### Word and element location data
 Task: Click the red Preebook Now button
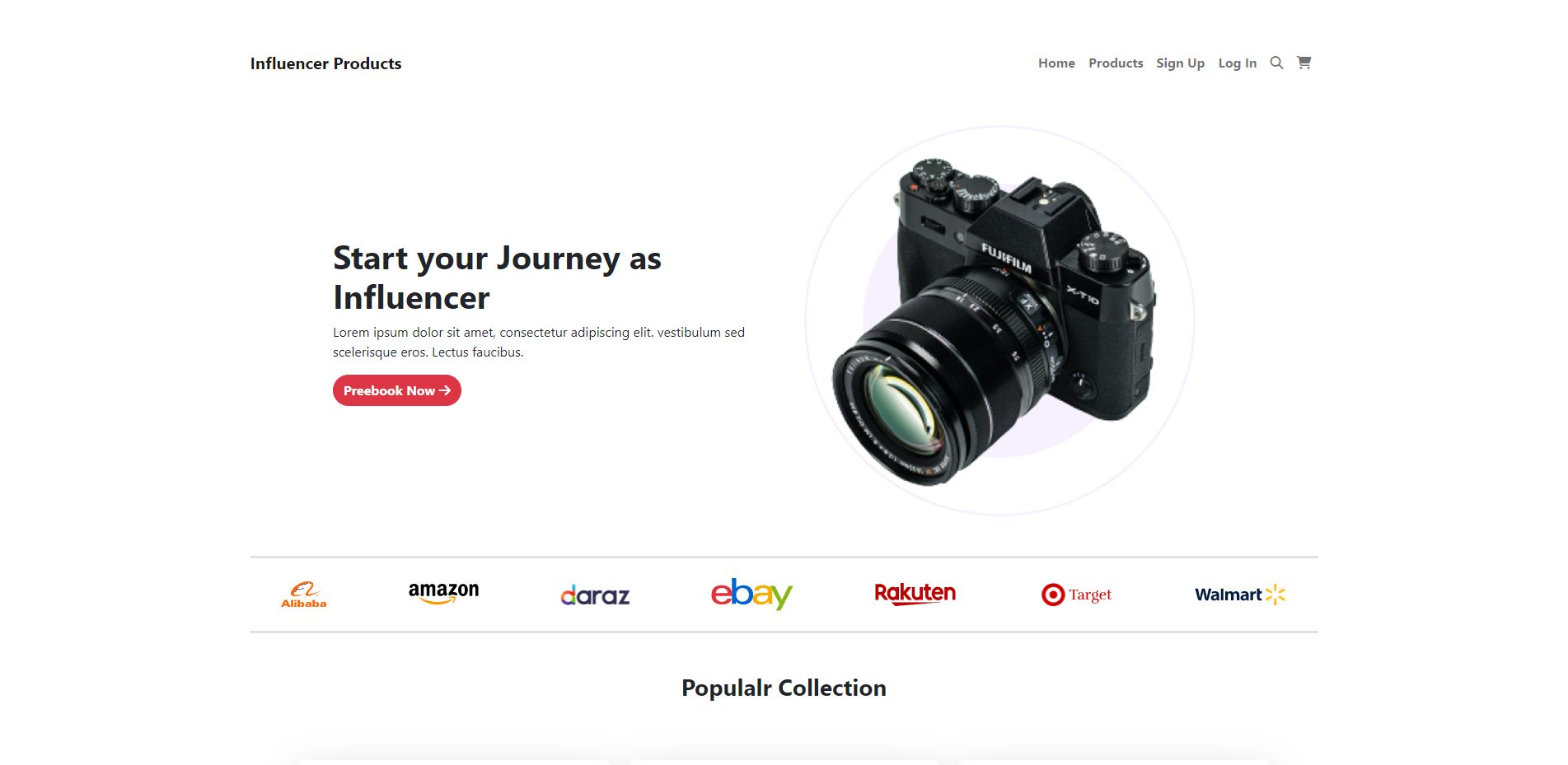pyautogui.click(x=397, y=390)
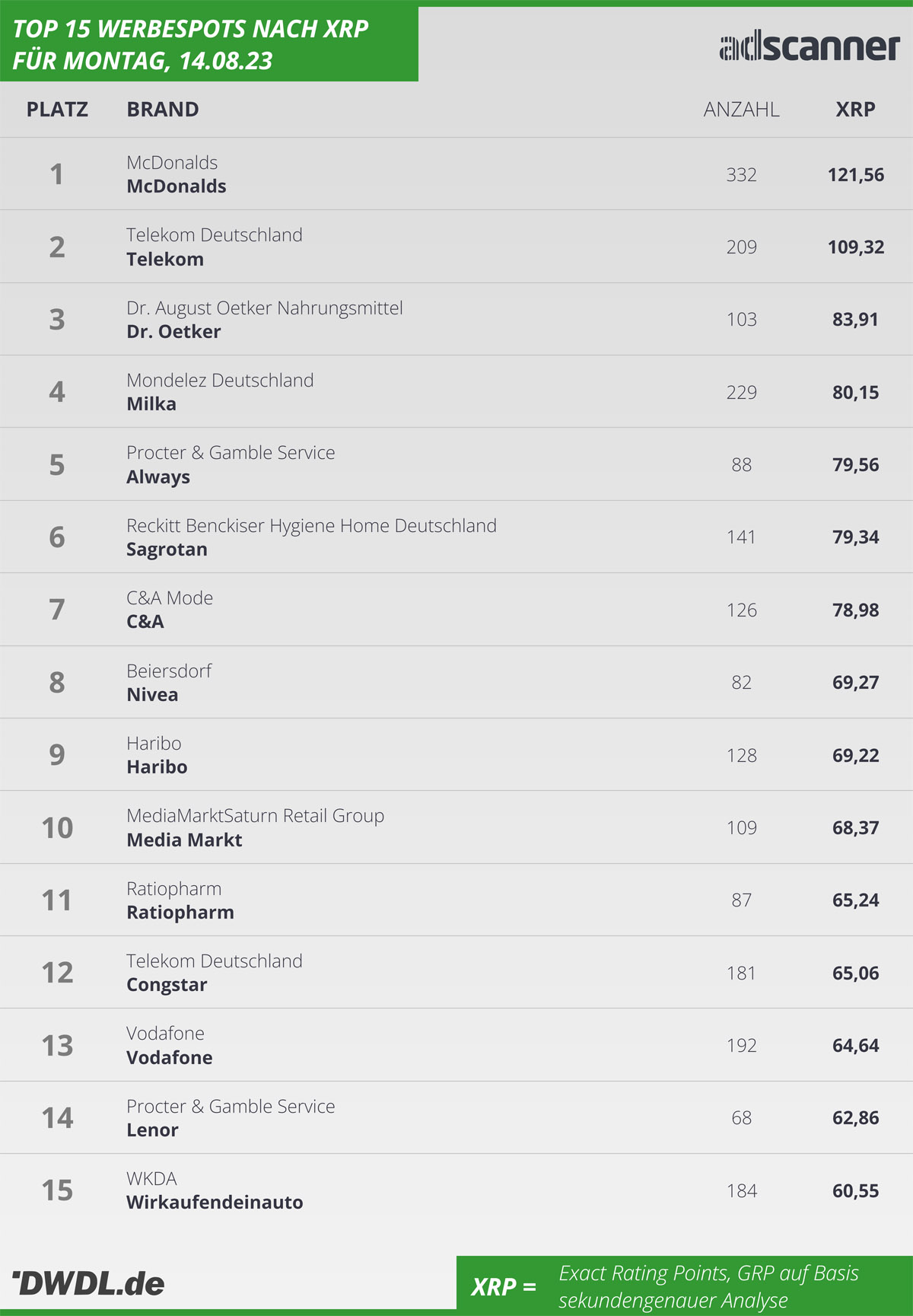913x1316 pixels.
Task: Open the McDonalds brand row
Action: (456, 174)
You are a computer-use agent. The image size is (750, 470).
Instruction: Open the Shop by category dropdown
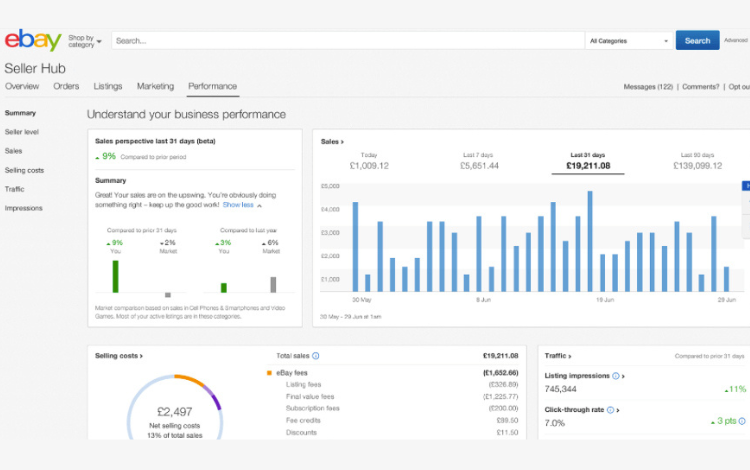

### EXERCISE GOAL
Pull out every line in the entries above that contains the word "Task", matching its capitalization exactly.

### EXERCISE SOLUTION
 Task: Click the red Preebook Now button
Task: Open the McDonalds brand row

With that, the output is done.